_What you need to do:_
Copy only the lines from the one containing "Task: Switch to the Topics tab" through the final line of the records below, exactly as written, with no pictures.
-- Opening Marker --
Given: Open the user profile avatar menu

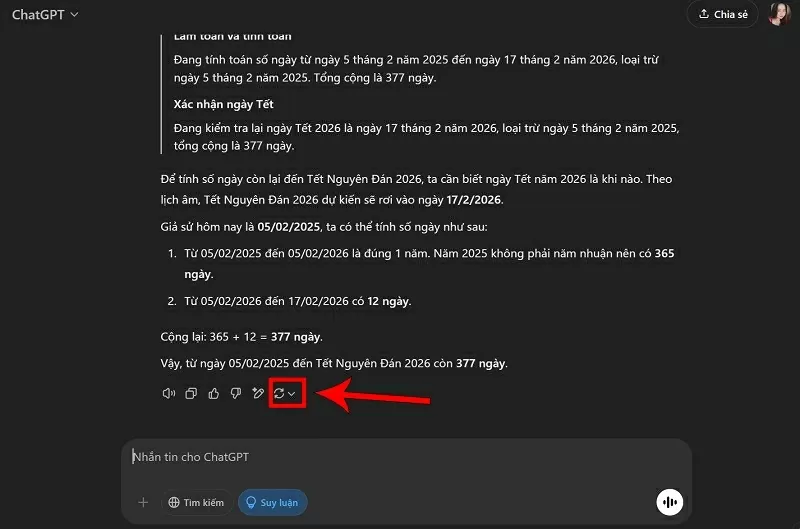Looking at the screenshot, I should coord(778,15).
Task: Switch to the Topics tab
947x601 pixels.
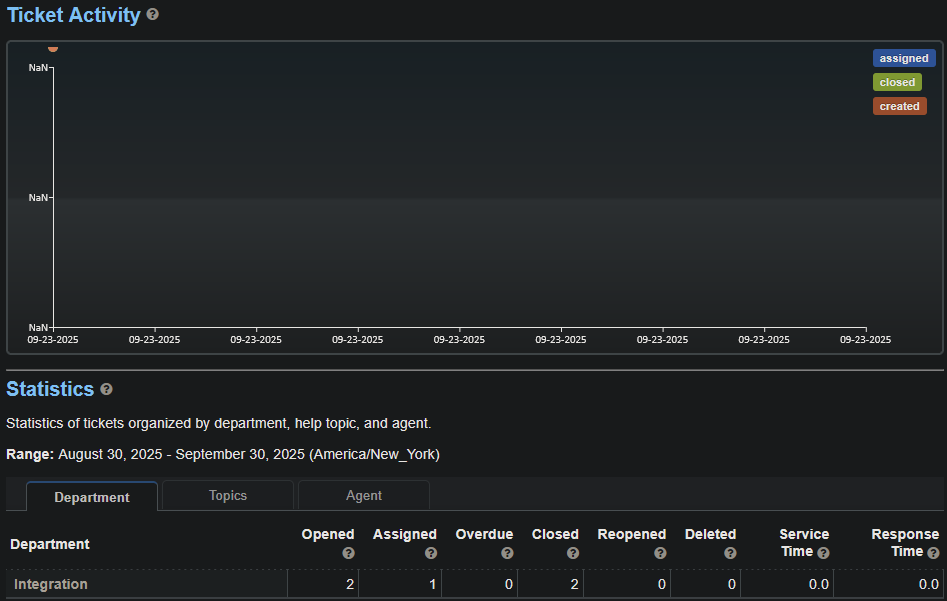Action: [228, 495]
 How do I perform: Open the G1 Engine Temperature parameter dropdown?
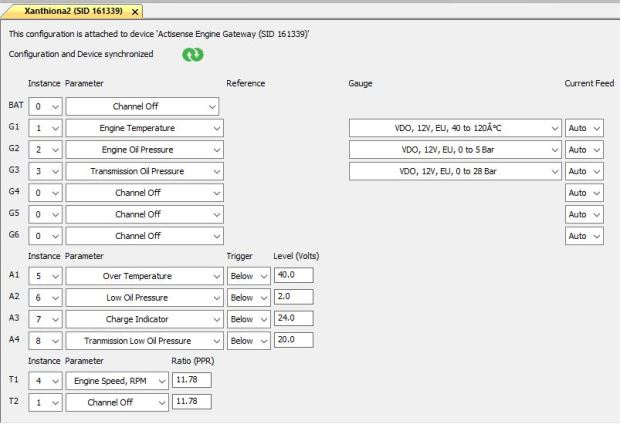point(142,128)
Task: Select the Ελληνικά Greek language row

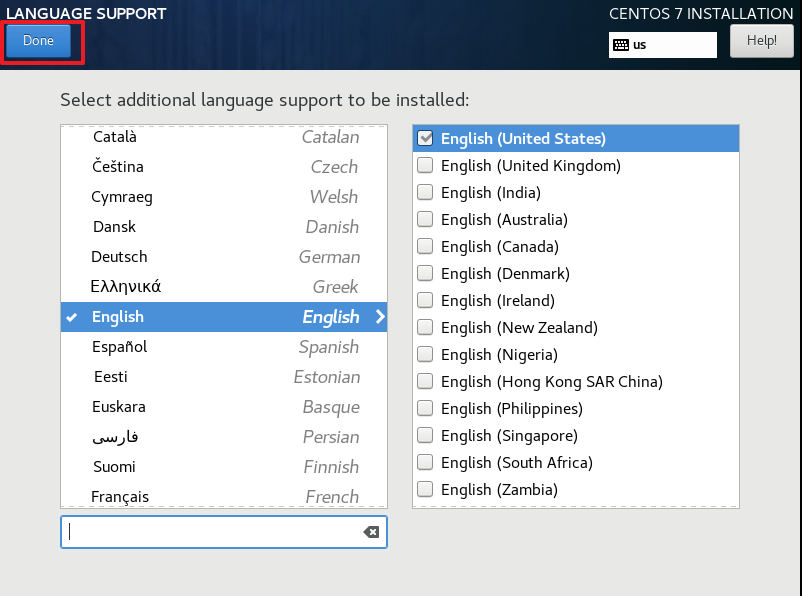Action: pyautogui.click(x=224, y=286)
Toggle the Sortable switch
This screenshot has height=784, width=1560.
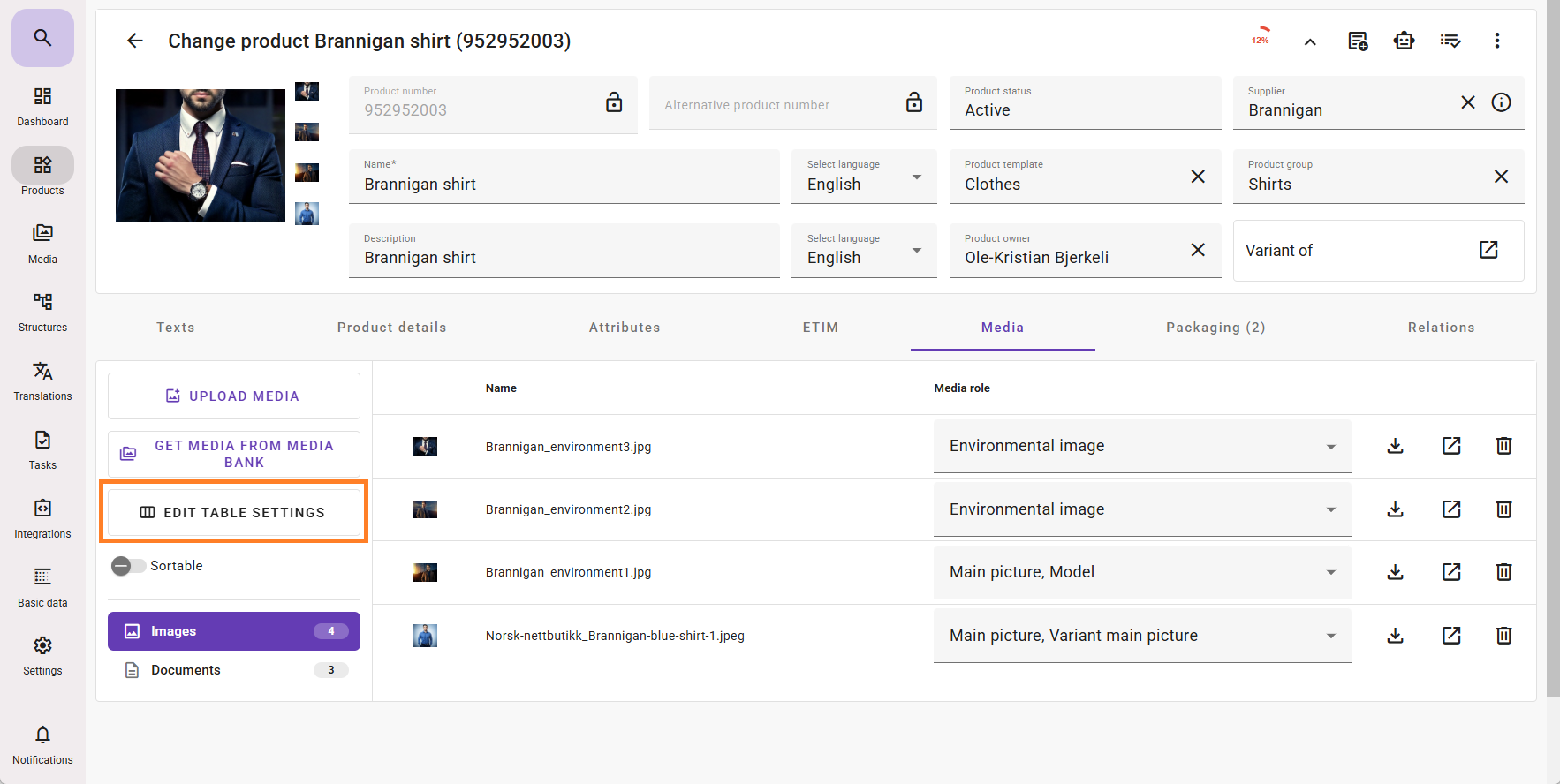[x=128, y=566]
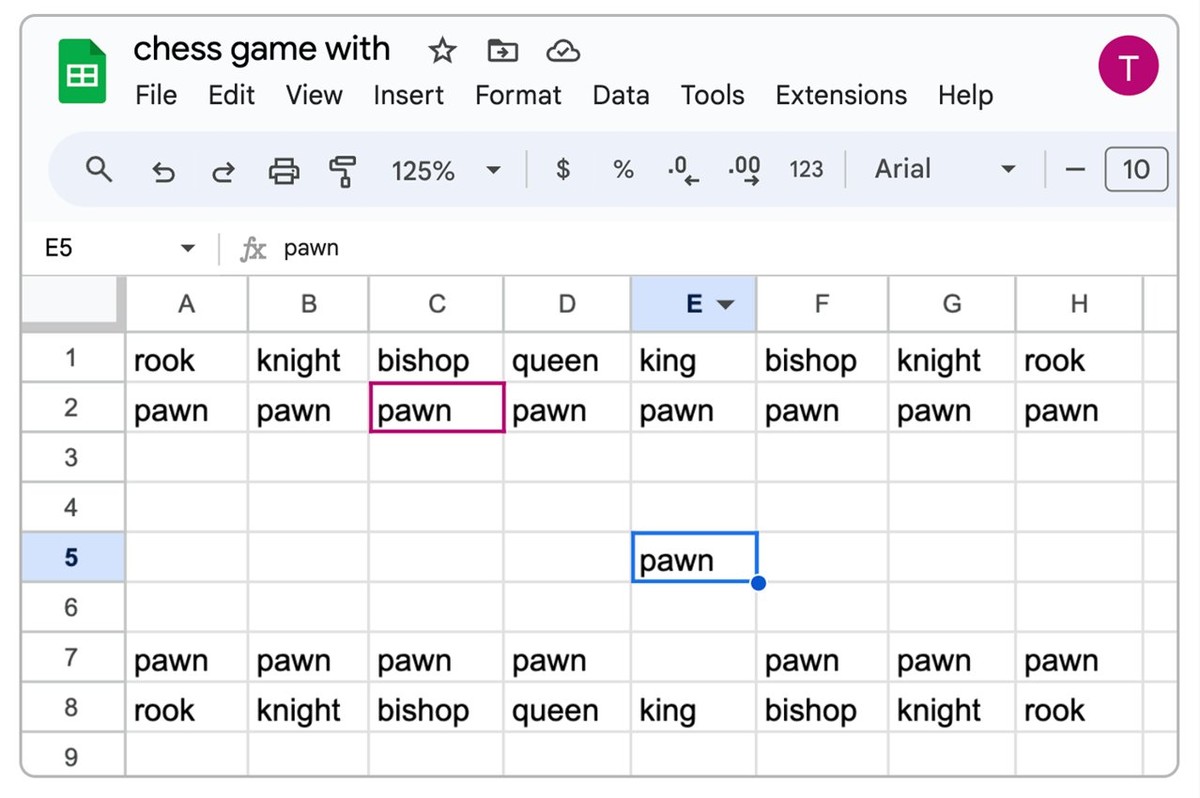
-- Closing Marker --
_Task result:_
Task: Switch to the Topics tab
947x601 pixels.
Action: [228, 495]
 How do I perform: Open the G1 Engine Temperature parameter dropdown?
point(142,128)
Task: Select the Ελληνικά Greek language row

Action: pyautogui.click(x=224, y=286)
Toggle the Sortable switch
This screenshot has height=784, width=1560.
[x=128, y=566]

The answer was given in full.